In Catholic countries such as Italy, however, the traditional day of annual celebration falls (or used to fall) on one’s onomastico—on the day associated with one’s personal saint or the saint for whom one was named.  For example, if my given name were Patrizio (Patrick), everyone would know that my onomastic celebration would be on March 17th, which is St. Patrick’s Day.  Traditional calendars listed the name of a male or female saint on each day of the year; therefore, one did not need to ask when anyone’s annual celebration would take place.  If your friend’s name was Giovanni Battista, it would be on the day celebrating the nativity of John the Baptist (June 24, six months before Christmas).  The rise of American culture in Italy (spread following World War II through films) and the country’s increasing secularism, marching in lockstep with the decline of Catholic influence, has led to a shift in this wonderful Italian tradition.  Today there is a preference for celebrating one’s birth day rather than one’s onomastic day.  Nevertheless the notion of using one day a year to reflect on one’s name and the significance of the life represented by that name continues with many families.  Often a prayer would be offered to one’s name saint.

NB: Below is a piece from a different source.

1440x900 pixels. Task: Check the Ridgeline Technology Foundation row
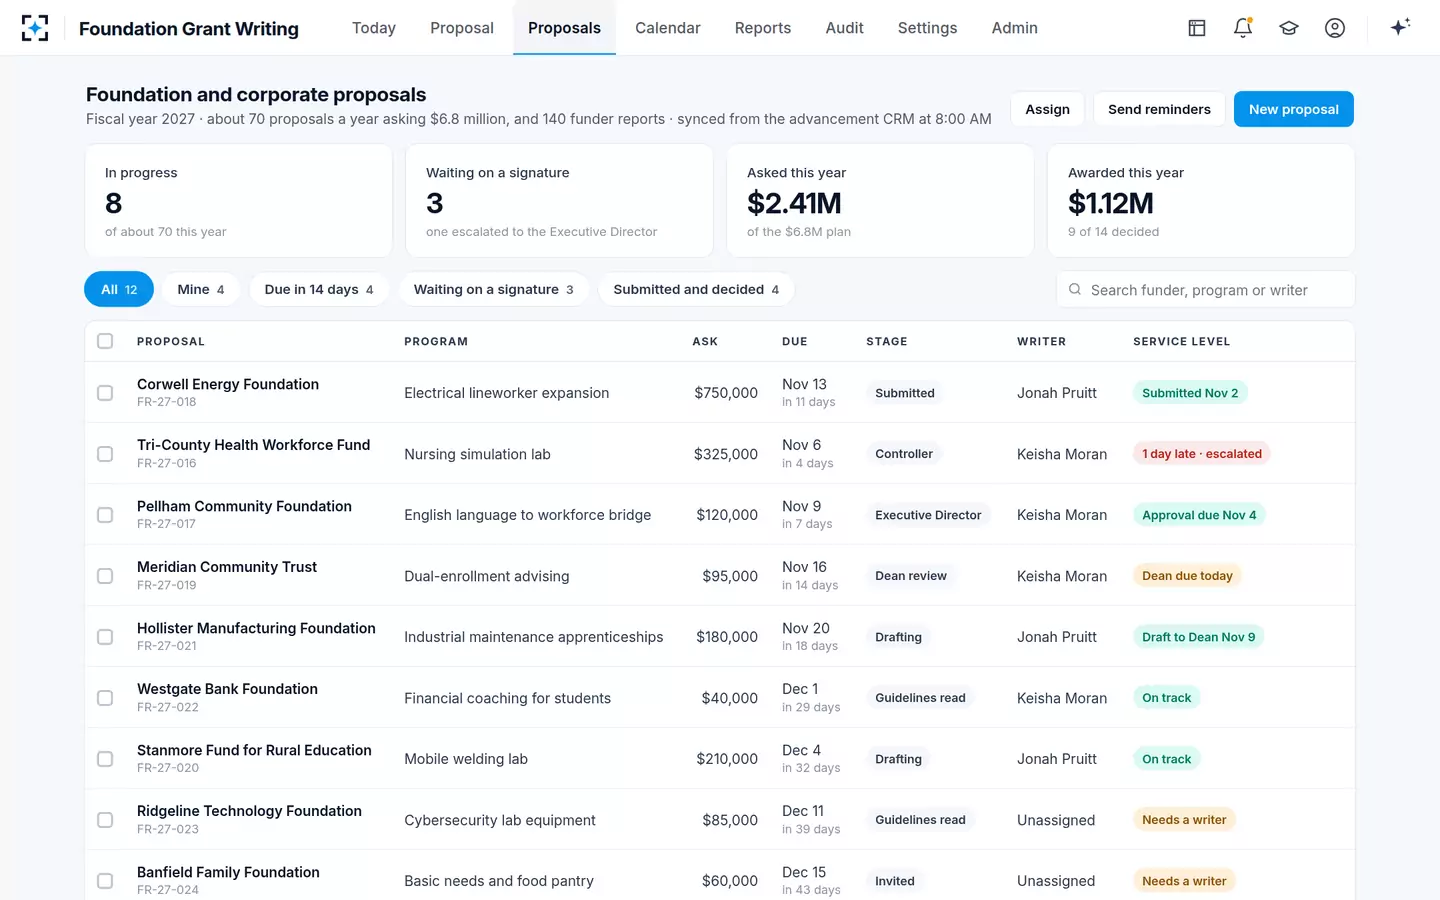[x=105, y=820]
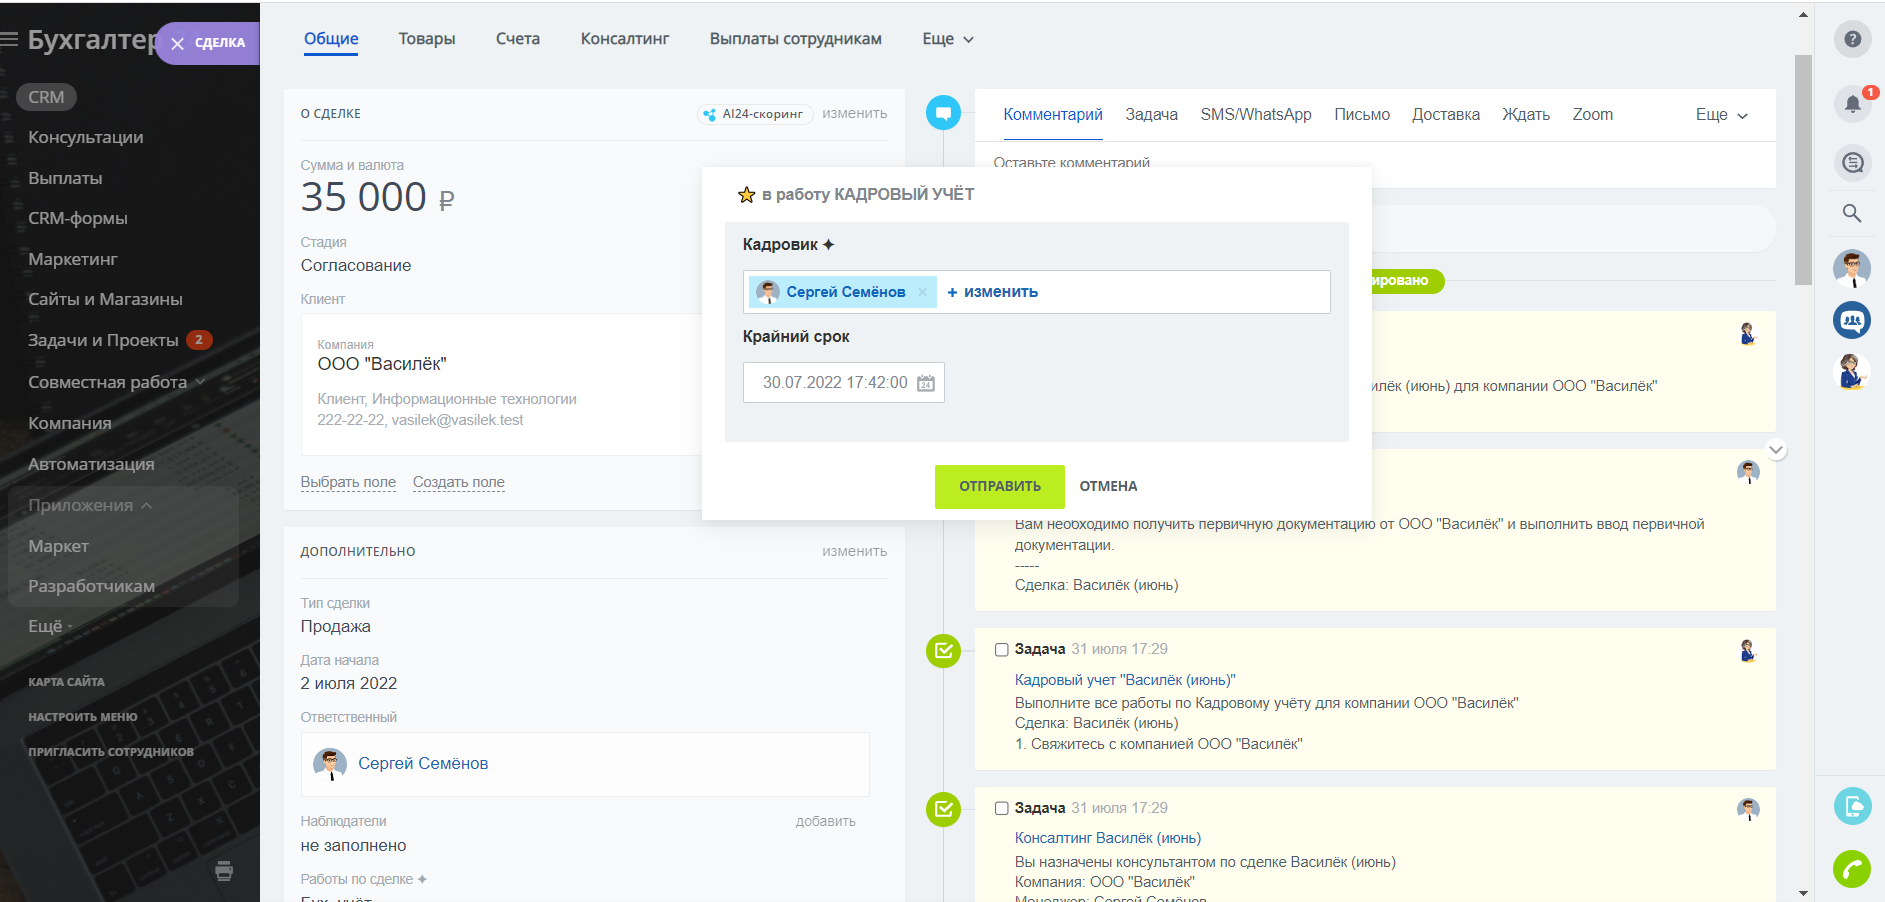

As one in love with Italian culture, I reflect each year on my birthday not only on the events of the previous year (its highs and lows, successes and failures, family births and deaths, goals achieved and not) but also on the arc of my life to date.  When the year in question is one of the so-called “significant birthdays” (e.g., 25th, 30th, 35th, 40th, 50th, etc.), I focus on the previous five-year or ten-year period in comparison to earlier lustrums or decades.  I also think about my father, whose name was also Madison and who waited until he was 65 years old to produce his one and only son.  Yes, you read that right.  It’s not a typo.  My father was in his sixty-sixth year when I was born.  His own father, who chose the name Madison because it was his father-in-law’s name, was born prior to the start of the Civil War or, as they call it in Lexington, the War of Northern Aggression.  My name has a very l-o-n-g and venerable family tradition.

So what I do I think about on this particular birth-day?  I am grateful, first of all, that I’m not about to become a father at age 65 (as did my own father) but that I have three adorable grandchildren to watch over, one of whom carries on my family name as his middle name.  Second, I am thankful that I chose to become a teacher, one who gets to discuss with students why “names are the consequences of things” has dramatic implications for the rest of a child’s life.  (Just think of the lyric from the Billy Cash song A Boy Named Sue:  “I tell ya, life ain’t easy for a boy named ‘Sue’”!)  Third, I relish the fact that I was reared on or close to a farm and that I learned to work hard for anything I wanted, including an education.  Chopping cotton for 75 cents an hour surely was not fun at the time, but it makes for some great stories a few decades after the fact about the value of perseverance.  Finally, I’m glad that the filters or lenses through which I see myself reach far beyond that of any one name or epithet or adjective.  I have come to the realization that we can greatly influence our outlook by the handles we choose to apply to ourselves:  son or daughter, father or mother, brother or sister, religious or irreligious, angry or contented, happy or sad, peacemaker or war monger, transparent or opaque, candid or insincere, positive or negative, and so on.

For the truth is this: each one of us chooses, psychologically and emotionally, the lenses through which we view ourselves.  We brand ourselves by the words we adopt to describe who we are, whether expressed aloud or kept locked away in our minds.  On this birthday I’ve come to the conclusion that just as “names are the consequences of things,” so “things [how we view our core selves] are the consequences of names [that we assign to ourselves].”  That’s why we all are touched when the “colored maid” in Kathryn Stockett’s novel The Help tells the little white girl to remember, “You is kind. You is smart. You is important.”  We are moved to tears because we know, deep down, that words (and names) matter, especially those we assign to (or elect to accept for) ourselves.